-- Excerpt follows --
DIRECTOR COMPENSATION FOR FISCAL YEAR 2014

        The following table shows the compensation of all non-employee directors of the Company for the fiscal year ended December 31, 2014:

Name
  Fees Earned
or Paid in
Cash
($)
  Option
Awards
($)(1)
  Total($)  

Bradford S. Goodwin

    67,000     70,326     137,326  

Gary A. Lyons

    94,000     70,326     164,326  

Walter H. Moos, Ph.D. 

    65,000     70,326     135,326  

Hollings C. Renton(2)

    14,250     0     14,250  

Peter S. Ringrose, Ph.D. 

    70,000     70,326     140,326  

Stephen A. Sherwin, M.D. 

    72,000     70,326     142,326  

Total

    382,250     351,630     733,880  

(1)
Reflects the aggregate grant date fair value of option awards, computed in accordance with the Financial Accounting Standards Board's Accounting Standards Codification Topic 718, Compensation—Stock Compensation. For additional information on the valuation assumptions with respect to these grants, refer to Note 4 "Stock-Based Compensation" in our Annual Report on Form 10-K for the year ended December 31, 2014.

(2)
Mr. Renton resigned from the Board effective March 30, 2014.
-- Excerpt concluded --
-- Provided records follows --
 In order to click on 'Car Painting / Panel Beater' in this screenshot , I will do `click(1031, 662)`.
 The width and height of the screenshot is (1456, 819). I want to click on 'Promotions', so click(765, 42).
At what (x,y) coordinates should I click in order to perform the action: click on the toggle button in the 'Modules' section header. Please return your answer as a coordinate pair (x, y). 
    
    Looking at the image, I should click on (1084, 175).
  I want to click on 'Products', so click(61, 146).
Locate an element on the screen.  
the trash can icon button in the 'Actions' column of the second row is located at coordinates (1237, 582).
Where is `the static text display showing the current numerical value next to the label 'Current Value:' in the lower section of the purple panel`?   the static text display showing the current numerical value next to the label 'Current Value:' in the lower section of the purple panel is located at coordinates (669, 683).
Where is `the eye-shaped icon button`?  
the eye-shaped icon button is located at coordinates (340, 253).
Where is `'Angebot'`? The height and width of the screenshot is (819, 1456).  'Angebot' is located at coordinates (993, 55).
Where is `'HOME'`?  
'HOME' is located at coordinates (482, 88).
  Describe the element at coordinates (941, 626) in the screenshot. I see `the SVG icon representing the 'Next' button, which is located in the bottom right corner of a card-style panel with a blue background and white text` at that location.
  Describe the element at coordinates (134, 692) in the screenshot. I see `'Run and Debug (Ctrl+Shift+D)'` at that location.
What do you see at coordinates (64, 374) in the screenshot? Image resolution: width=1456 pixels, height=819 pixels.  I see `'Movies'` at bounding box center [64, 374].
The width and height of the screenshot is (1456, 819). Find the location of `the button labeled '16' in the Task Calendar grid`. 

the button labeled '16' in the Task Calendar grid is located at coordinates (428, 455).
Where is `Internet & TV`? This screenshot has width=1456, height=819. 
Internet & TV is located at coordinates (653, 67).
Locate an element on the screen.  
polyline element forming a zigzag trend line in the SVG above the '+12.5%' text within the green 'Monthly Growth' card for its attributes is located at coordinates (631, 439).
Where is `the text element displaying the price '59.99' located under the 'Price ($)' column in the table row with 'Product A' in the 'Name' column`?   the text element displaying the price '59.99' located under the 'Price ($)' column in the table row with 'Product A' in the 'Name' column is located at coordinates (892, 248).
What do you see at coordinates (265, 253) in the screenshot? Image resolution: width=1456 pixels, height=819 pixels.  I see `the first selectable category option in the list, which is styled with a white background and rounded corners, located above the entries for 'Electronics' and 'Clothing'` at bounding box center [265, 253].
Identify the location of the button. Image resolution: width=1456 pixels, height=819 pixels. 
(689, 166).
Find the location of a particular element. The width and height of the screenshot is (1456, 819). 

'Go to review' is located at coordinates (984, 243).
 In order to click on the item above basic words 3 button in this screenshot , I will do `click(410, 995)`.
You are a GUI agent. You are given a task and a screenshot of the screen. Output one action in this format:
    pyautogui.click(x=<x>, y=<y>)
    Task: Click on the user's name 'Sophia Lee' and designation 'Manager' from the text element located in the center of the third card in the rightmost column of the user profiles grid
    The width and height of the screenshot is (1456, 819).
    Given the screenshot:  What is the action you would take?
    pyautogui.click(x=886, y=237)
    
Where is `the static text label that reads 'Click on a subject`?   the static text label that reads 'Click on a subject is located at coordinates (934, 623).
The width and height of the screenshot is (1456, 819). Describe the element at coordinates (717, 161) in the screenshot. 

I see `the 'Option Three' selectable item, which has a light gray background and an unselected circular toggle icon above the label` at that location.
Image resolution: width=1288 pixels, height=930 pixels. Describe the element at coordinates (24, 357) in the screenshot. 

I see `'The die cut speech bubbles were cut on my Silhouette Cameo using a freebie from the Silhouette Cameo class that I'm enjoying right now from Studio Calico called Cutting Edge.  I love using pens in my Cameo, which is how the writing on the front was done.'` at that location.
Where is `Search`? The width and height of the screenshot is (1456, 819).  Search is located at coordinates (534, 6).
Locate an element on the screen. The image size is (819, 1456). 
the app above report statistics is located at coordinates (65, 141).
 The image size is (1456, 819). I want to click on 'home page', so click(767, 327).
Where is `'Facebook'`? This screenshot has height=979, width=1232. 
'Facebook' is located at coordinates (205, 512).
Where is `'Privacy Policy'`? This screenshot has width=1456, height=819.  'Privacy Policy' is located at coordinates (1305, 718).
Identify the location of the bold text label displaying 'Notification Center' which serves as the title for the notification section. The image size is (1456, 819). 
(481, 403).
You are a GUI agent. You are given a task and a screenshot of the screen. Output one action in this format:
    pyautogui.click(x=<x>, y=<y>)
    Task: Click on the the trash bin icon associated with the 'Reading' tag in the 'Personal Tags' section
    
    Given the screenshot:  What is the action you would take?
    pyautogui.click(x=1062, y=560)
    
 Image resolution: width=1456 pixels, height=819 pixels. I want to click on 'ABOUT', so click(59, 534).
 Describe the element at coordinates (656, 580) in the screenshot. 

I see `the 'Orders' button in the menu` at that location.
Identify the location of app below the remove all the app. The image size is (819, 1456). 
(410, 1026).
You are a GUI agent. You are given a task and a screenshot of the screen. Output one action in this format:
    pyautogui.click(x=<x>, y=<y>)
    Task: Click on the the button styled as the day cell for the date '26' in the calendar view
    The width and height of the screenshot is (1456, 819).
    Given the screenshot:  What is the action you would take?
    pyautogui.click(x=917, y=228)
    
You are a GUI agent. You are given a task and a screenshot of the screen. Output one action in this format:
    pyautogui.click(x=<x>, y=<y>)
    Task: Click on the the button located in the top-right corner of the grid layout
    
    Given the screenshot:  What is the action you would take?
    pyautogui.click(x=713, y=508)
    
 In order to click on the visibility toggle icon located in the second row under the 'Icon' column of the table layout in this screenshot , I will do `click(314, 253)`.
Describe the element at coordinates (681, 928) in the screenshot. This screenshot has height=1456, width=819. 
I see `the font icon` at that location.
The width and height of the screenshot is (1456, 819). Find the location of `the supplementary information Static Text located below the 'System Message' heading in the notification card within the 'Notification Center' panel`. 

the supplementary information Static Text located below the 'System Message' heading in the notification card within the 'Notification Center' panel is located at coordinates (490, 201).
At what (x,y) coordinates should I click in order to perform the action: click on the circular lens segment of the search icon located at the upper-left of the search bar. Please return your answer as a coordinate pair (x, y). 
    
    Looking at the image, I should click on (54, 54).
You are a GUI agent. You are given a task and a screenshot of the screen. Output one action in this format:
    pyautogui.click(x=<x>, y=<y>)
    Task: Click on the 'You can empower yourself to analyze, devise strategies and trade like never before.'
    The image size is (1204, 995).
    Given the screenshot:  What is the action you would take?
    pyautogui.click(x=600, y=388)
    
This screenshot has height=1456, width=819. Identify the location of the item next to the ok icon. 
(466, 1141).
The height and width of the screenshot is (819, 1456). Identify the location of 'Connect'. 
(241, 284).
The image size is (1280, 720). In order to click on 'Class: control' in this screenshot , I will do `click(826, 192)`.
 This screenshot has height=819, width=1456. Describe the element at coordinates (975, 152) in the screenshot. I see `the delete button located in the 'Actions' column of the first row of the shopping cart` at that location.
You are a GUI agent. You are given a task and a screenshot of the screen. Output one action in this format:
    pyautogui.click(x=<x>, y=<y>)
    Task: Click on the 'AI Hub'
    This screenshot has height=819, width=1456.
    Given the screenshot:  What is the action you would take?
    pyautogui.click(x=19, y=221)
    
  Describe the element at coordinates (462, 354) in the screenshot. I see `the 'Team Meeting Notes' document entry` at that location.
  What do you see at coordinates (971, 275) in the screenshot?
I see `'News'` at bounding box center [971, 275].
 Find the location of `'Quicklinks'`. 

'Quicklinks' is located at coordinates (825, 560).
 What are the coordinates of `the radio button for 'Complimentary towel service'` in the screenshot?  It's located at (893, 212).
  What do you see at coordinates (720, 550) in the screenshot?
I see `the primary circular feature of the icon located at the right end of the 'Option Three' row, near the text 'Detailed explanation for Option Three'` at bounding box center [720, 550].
-- Provided records concluded --
## Prompt A
According to the director compensation table, on what date did Mr. Renton's resignation from the Board take effect?
## Prompt B
Extend the director compensation text, starting right after its last footnote.

## Response box A
March 30, 2014

## Response box B
51



TRANSACTIONS WITH RELATED PERSONS

Related-Person Transactions Policy and Procedures

        The Company has adopted a written Related-Person Transactions Policy that sets forth the Company's policies and procedures regarding the identification, review, consideration and approval or ratification of "related-person transactions." For purposes of the Company's policy only, a "related-person transaction" is a transaction, arrangement or relationship (or any series of similar transactions, arrangements or relationships) in which the Company and any "related person" are participants involving an amount that exceeds $120,000. Transactions involving compensation for services provided to the Company as an employee, consultant or director by a related person are not covered by this policy. A related person is any executive officer, director, nominee to become a director or more than 5% stockholder of the Company, including any of their immediate family members, and any entity in which such persons have a 5% or greater beneficial ownership interest.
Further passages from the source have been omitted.